How do CPU and RAM work
This is how a PC works under the hood
PCs and notebooks are highly complex, multifunctional tools. If you want to upgrade a hardware component, there are a few things to consider. We'll help.
One can write books and read books about how digital computers work. For every requirement - whether for historians, computer scientists and programmers or for electrical engineers up to the basics of semiconductor technology. But you will neither expect nor fear at this point: CPU, memory, BIOS and mainboard are all about components and relationships that every ambitious PC user will sooner or later encounter in practice.
CPU, memory and peripherals
The computer in the narrower sense consists only of two fundamental components - the processor (CPU = Central Processing Unit) and the working memory (RAM, Random Access Memory).

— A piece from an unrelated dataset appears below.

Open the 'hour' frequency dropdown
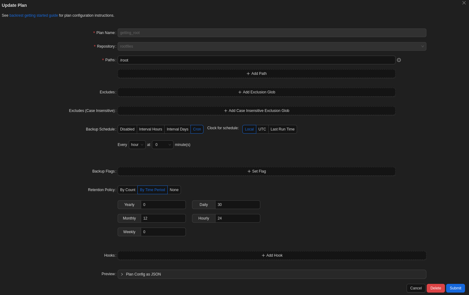This screenshot has height=295, width=469. pos(137,145)
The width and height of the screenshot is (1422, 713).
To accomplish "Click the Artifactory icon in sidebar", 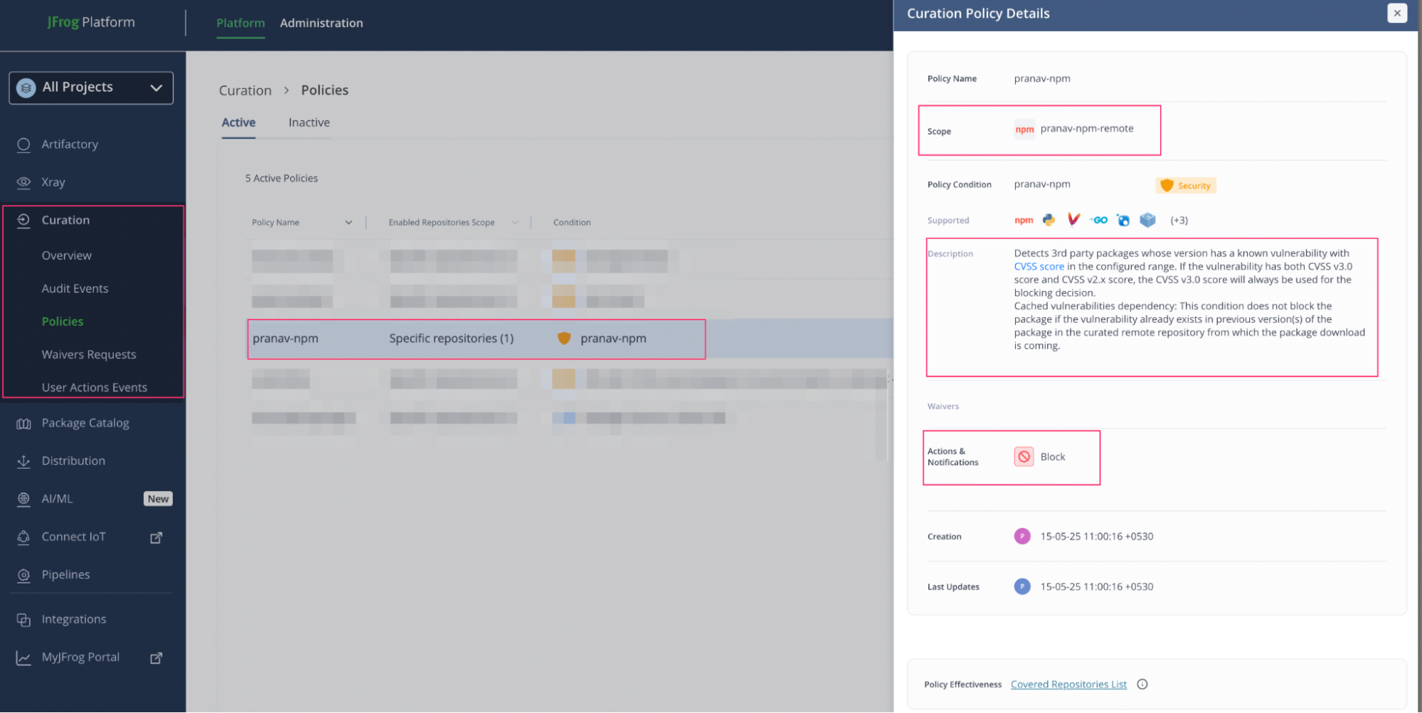I will (x=23, y=144).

The processor: Everything that happens on the PC has to be stored in the memory via the CPU, where it can be read, changed and processed by the CPU. This is greatly simplified - because we leave out the separate GPU (Graphics Processing Unit) for screen output as well as DMA (Direct Memory Access), i.e. direct memory access without being mediated by the CPU. In order to feed the CPU with tasks, exact instructions are required - software in the broadest sense. The instruction set of a processor, i.e. the machine language, is manageable despite more recent instruction set extensions (MMX, SSE), especially since only about 20 of the 200 to 300 instructions are used intensively: For example, content is shifted from one memory address to another, numbers are added, divided or compared or variables written to hard disk via interrupt call.
The assembly language, which is close to machine language, is difficult to access despite the small number of instructions and quickly requires hundreds of lines of code for tiny actions. It is practically only used where device manufacturers for specialized processors with optimized code have to avoid any unnecessary load. Software for the PC is almost always created using much more accessible high-level languages such as C or Java, the compiler of which ultimately converts the code into machine language. Although these compilers do not achieve the quality of assembler code, they are also highly efficient. Even the basic system of the PC, the BIOS (Basic Input Output System), no longer has to be written in assembler since the switch to EFI (Extensible Firmware Interface).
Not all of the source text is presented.